[Records excerpted from a collection]
★ ★ ★ ★
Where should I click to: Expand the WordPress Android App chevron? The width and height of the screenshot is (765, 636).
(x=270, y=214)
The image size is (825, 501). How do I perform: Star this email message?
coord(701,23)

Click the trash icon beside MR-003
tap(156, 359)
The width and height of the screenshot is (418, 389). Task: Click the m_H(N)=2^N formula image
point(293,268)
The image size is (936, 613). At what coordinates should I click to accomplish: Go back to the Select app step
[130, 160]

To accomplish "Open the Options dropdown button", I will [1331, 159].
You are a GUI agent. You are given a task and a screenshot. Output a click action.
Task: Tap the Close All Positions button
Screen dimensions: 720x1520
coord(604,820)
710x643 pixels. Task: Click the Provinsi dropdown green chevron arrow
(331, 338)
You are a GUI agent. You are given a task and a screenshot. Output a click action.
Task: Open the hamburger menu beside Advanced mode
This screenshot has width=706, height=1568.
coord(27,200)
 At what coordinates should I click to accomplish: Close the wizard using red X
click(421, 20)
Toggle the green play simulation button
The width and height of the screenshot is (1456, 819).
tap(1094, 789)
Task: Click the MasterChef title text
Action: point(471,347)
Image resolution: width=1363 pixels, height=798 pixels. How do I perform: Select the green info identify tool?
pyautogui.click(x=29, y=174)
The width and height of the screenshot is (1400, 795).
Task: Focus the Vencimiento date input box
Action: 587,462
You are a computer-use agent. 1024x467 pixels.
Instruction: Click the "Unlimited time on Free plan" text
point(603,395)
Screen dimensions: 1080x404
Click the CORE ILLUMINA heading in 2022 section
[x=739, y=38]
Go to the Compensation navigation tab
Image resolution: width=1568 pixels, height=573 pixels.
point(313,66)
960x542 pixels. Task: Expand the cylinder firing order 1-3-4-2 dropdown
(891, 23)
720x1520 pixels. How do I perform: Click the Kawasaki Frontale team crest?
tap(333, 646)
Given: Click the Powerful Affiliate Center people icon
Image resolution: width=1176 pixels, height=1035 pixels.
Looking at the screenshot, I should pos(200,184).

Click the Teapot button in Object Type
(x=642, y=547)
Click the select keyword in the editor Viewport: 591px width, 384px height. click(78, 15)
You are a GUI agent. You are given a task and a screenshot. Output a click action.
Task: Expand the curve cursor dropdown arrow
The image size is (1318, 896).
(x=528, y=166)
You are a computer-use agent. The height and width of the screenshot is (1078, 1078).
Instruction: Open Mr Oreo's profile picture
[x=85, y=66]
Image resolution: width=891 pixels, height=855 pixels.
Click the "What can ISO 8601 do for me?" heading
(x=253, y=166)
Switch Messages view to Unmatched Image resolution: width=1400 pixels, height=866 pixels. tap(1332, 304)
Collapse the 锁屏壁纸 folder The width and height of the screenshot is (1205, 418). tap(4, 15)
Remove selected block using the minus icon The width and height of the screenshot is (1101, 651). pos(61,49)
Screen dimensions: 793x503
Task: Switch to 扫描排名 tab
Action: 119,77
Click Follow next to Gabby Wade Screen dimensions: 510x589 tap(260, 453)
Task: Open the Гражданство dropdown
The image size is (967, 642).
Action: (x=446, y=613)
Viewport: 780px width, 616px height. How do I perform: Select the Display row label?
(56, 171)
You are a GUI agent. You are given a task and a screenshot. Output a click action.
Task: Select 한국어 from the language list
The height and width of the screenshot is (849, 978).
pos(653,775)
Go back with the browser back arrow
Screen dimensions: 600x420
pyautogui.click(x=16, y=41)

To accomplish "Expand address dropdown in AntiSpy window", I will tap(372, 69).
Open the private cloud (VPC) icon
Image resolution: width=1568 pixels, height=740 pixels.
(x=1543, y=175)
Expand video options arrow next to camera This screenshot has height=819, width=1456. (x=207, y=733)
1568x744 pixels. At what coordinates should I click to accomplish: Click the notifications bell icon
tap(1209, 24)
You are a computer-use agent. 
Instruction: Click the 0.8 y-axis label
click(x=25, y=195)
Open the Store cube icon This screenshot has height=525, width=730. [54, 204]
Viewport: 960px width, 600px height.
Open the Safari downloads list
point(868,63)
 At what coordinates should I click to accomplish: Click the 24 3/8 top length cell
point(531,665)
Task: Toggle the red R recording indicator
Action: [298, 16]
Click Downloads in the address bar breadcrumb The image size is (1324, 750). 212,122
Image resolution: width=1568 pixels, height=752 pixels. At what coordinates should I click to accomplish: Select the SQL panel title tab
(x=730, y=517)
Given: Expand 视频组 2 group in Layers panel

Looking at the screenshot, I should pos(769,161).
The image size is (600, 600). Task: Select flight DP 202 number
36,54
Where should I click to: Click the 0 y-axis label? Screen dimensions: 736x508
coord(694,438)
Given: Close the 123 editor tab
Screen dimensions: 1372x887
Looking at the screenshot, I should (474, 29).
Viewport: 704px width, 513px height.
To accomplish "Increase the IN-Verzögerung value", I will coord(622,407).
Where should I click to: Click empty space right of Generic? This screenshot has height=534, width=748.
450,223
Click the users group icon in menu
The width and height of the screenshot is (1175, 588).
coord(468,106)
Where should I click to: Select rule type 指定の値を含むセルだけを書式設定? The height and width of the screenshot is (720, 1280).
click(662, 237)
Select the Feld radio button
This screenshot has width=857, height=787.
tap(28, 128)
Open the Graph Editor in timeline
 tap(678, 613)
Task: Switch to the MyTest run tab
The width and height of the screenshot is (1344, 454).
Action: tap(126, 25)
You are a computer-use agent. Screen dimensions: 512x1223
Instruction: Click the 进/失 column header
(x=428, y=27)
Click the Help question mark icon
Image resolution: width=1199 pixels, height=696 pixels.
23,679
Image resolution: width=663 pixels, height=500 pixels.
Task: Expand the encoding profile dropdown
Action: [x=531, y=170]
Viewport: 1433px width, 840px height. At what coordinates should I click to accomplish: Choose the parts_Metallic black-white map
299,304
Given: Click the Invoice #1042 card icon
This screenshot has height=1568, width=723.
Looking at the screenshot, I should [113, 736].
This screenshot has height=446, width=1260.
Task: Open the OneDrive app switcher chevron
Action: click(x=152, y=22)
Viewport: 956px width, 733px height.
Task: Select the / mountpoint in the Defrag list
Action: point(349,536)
★ ★ ★ ★
_Short exercise:_
Duplicate the lines of the listing above, beginning at the line that contains "Image resolution: width=1568 pixels, height=752" and stopping after the line that contains "I will coord(622,407).".

_Result of this exercise:_
Image resolution: width=1568 pixels, height=752 pixels. At what coordinates should I click to accomplish: Select the SQL panel title tab
(x=730, y=517)
Given: Expand 视频组 2 group in Layers panel

Looking at the screenshot, I should pos(769,161).
The image size is (600, 600). Task: Select flight DP 202 number
36,54
Where should I click to: Click the 0 y-axis label? Screen dimensions: 736x508
coord(694,438)
Given: Close the 123 editor tab
Screen dimensions: 1372x887
Looking at the screenshot, I should (474, 29).
Viewport: 704px width, 513px height.
To accomplish "Increase the IN-Verzögerung value", I will coord(622,407).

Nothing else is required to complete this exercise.